ランタスにSGLT2阻害薬をadd on した群(HbA1c-0.7%、体重-2kg)よりも、switch群の方が体重は減った(HbA1cは低下せず、体重ー5%以上)、ただしHbA1cはあまり低下しなかったが、体重減少効果でインスリン感受性が改善してくる。この症例ではHbA1cは一旦8.2%まで上昇後7.3%に低下した。
アクトス→SGLT2阻害薬に変更してもやはり同様に体重が減少しその後HbA1cが一旦上昇後低下する。

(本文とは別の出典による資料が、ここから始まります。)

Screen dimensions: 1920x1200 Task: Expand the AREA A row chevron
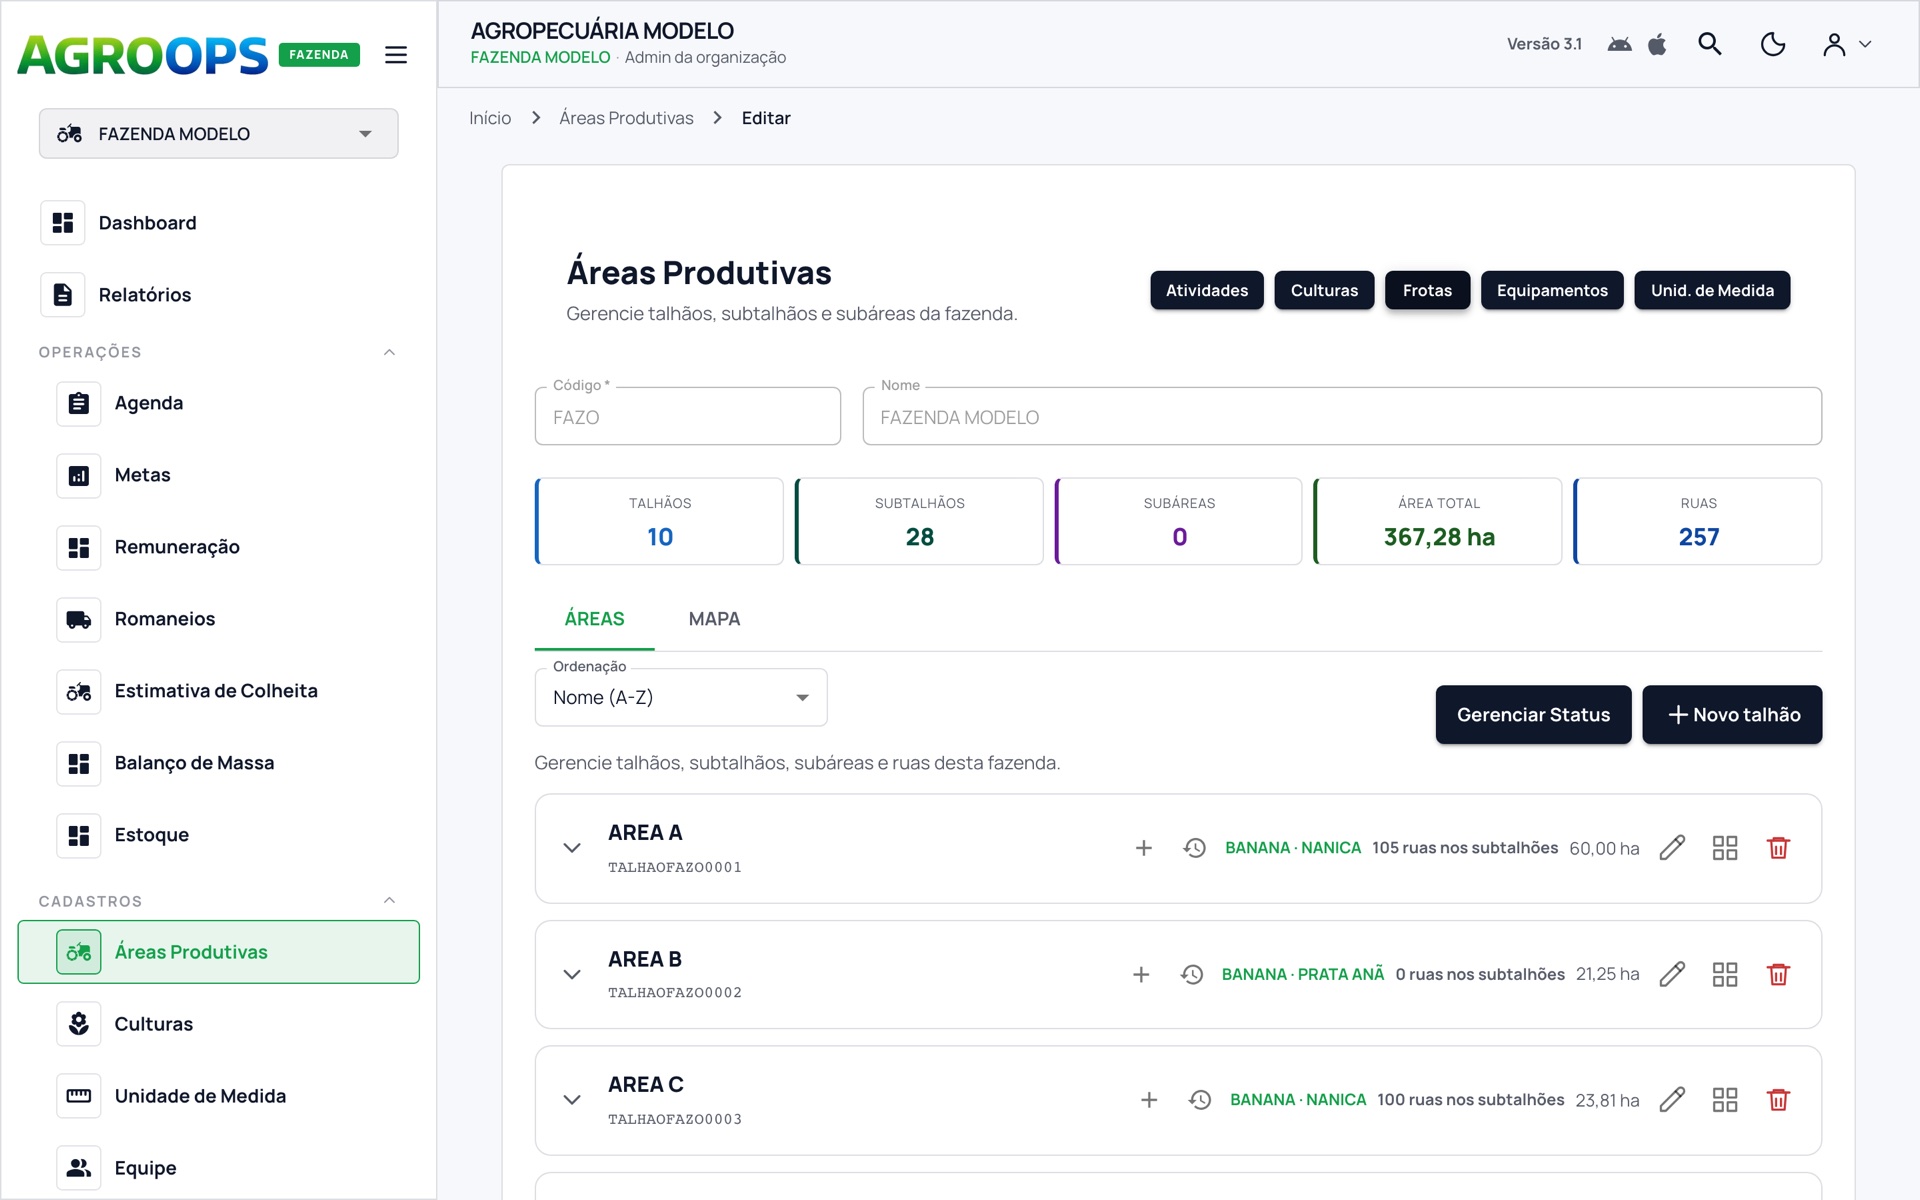572,848
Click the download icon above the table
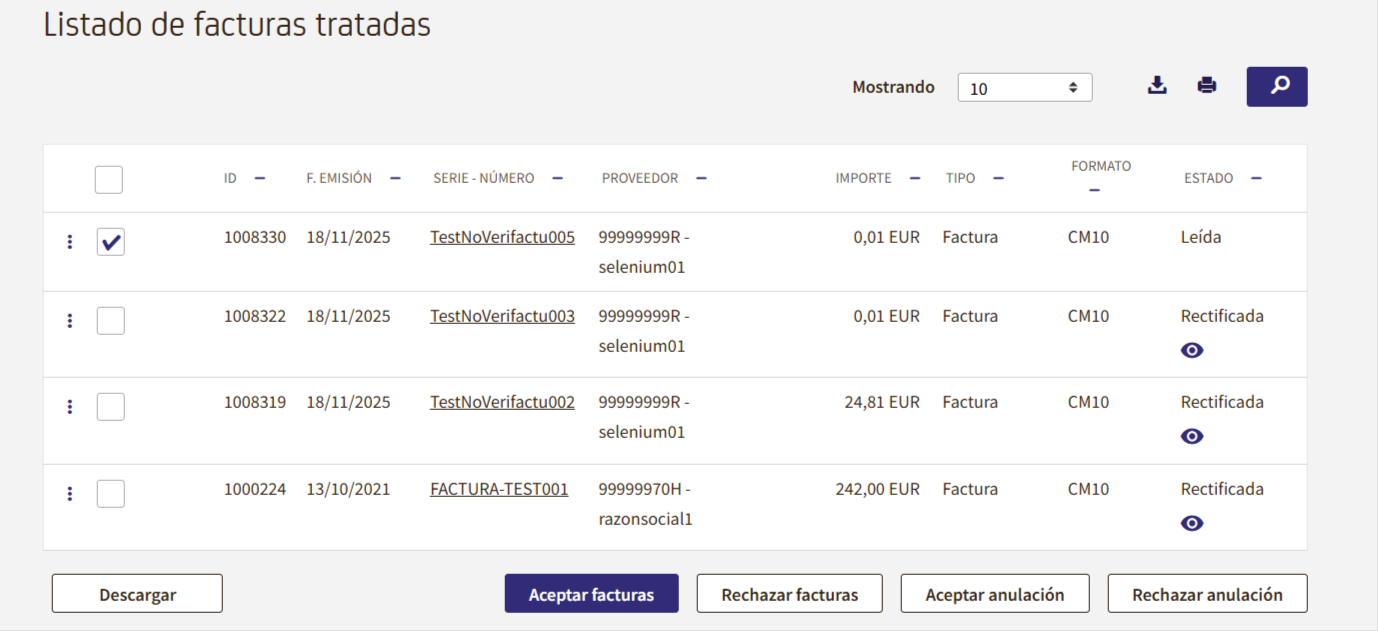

※まとめると SGLT2阻害薬投与時のインスリン作用の減弱法→グルカゴン優位となり脂肪分解がすすむ。
SU剤 最少用量まで減量もしくは中止
TZD(アクトス) 中止
α-GI薬 グリニド 中止
DPP-4阻害薬 後述
ボーラスインスリン 6単位未満  ・・・はじめから6単位未満なら中止。
基礎インスリン 2-3割減 ・・・でもしっかり残す
これらの選択肢から1-2つは実施してみる。

※血糖降下薬中メトホルミンがもっとも安価で有用
症例45歳男性 (写真あり)
アピドラ中止してメトホルミンを追加したら更に体重がへった。インスリン分泌系なのに、なぜ追加したか?
メトホルミンはグルカゴン分泌を増やすので体重が減るのである!
海外では特に肥満者の糖尿病に、SGLT2阻害薬とメトホルミンが2大処方となりつつある。

肥満が強い人ほどDPP-4阻害薬は効果が低い!(HbA1cは0.5%しか低下しない。)
DPP-4阻害薬は太りにくいというが、グルカゴンを促進しないので痩せにくい。
BMI25未満だったらDPP-4阻害薬
BMI30未満ならインスリン作用を補完しグルカゴン抑制作用を考慮してDPP-4阻害薬で治療
BMI30以上ならSGLT2阻害薬に変更 (インスリンは分泌されているのだから、インスリン分泌系は余計太る。インスリンを抑制し、脂肪を燃焼するのがよい)

BMI 30以上 かつHbA1c7.5%以上なら DPP-4阻害薬→SGLT2阻害薬に切り替えるのがよい。

症例 40歳女性 治療でどんどん太るため演者に紹介された。
ジャヌビア メトグルコ アマリール セイブル を処方されていた。
ジャヌビアとアマリールを中止し、SGLT2阻害薬追加とメトホルミンで、体重はかなり減少し、HbA1cは横ばい。

SGLT2阻害薬が高齢者によくないと言われるのは、 ・・・脱水の副作用が増える
脱水(易疲労感・脱力)
1 Na利尿 2-4Wで改善傾向
2 浸透圧利尿(水利尿) 十分な水分摂取が必須
65歳以上の高齢者に注意
1)口渇中枢の感受性低下
2)軽度認知障害による指導の不徹底・・・飲水を指導しても、すぐ忘れる
3)頻尿のため飲水を控える ・・・水を飲むから頻尿になるのではないかと考える
SGLT2阻害薬の投与に関して特に高齢者では以下の症例を推奨する。
脳梗塞の既往、軽度認知障害、頻尿傾向 のいずれもなし。
SGLT2阻害薬間で強弱の差がない。 尿糖排出はほぼ全開と考えて良い。
イプラ50
ダパ10
トホ20
ルセオ5
カナグル10

まとめ
1.SU剤は空腹時血糖改善を目的にインスリン低下型糖尿病に対して上限2mgとして使用する。
2.SGLT2阻害薬はBMI25以上の症例に対してインスリン分泌系薬物を減量しながら投与する。